病院との対応、マスコミへの対応、捜査の方法、刑事司法のさまざまな局面、そして、殺人事件の遺族の場合には、お葬式等の準備についてさまざまなサポートが必要です。


精神的被害について

 精神的な被害は、ショックを涙を流すことや放心状態になることが可能な人、時、まったく精神的ショックを受け入れられない状態で、平静な雰囲気を持つ人、時、被害者、家族、周囲、それぞれ、被害の表れ方が、ちがいます。

 赤ん坊のときから培っていた社会への安心感や、自分への信頼感、人間関係の作り方を、真っ向から破壊するのが犯罪です。
破壊された安心感や生きてきた価値を取り戻すためには、一つ一つ、今何を感じているかを言葉にして、対話していく過程のなかで、自己、社会への信頼感をもう1度つくりなおす作業が必要です。

 被害者は、犯罪だけでなく、社会や周囲の人からも、傷つけられるため、自己の防衛壁が、厚く高くなっています。人と話をしたり、交際をするのが、むずかしい時もあります。

保存されたデータ項目:
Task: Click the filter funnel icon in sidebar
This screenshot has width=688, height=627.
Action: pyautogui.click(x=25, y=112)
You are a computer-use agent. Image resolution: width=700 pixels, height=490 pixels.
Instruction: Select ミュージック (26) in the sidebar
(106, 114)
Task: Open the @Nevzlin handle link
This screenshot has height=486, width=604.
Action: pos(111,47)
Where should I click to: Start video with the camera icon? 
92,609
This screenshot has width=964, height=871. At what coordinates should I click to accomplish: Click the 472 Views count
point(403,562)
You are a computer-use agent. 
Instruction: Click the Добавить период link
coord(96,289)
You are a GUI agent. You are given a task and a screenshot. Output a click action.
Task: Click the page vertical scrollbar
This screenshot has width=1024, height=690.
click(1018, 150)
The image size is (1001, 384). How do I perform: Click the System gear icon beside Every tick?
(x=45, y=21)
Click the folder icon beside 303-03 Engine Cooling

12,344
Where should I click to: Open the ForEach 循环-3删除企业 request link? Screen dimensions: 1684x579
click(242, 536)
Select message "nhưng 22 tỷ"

▶ 課題内容:
- A) 抜粋本文を、「精神的な被害は、ショックを涙」を含む語句から書き始め、「が、むずかしい時もあります。」で終わるところまで書き写してください。
- B) 抜粋本文によると、被害者の自己の防衛壁が厚く高くなっているのはなぜですか。
- C) 次の(i)〜(iii)は抜粋本文の内容と一致しますか。それぞれ「はい」か「いいえ」で答え、判断の根拠となる本文の言葉をそのまま引用してください。
(i) 殺人事件の遺族には、お葬式等の準備についてのサポートが必要である。
(ii) 精神的被害の表れ方は、被害者も家族も周囲も同じである。
(iii) 犯罪は、社会への安心感や自分への信頼感を破壊するものである。
これらの記録は抜粋本文とは関係ありません。

▶ 回答一覧:
- A)
精神的な被害は、ショックを涙を流すことや放心状態になることが可能な人、時、まったく精神的ショックを受け入れられない状態で、平静な雰囲気を持つ人、時、被害者、家族、周囲、それぞれ、被害の表れ方が、ちがいます。

 赤ん坊のときから培っていた社会への安心感や、自分への信頼感、人間関係の作り方を、真っ向から破壊するのが犯罪です。
破壊された安心感や生きてきた価値を取り戻すためには、一つ一つ、今何を感じているかを言葉にして、対話していく過程のなかで、自己、社会への信頼感をもう1度つくりなおす作業が必要です。

 被害者は、犯罪だけでなく、社会や周囲の人からも、傷つけられるため、自己の防衛壁が、厚く高くなっています。人と話をしたり、交際をするのが、むずかしい時もあります。

- B) 犯罪だけでなく、社会や周囲の人からも傷つけられるためです。

- C)
(i) はい:「殺人事件の遺族の場合には、お葬式等の準備についてさまざまなサポートが必要です」
(ii) いいえ:「被害者、家族、周囲、それぞれ、被害の表れ方が、ちがいます」
(iii) はい:「赤ん坊のときから培っていた社会への安心感や、自分への信頼感、人間関係の作り方を、真っ向から破壊するのが犯罪です」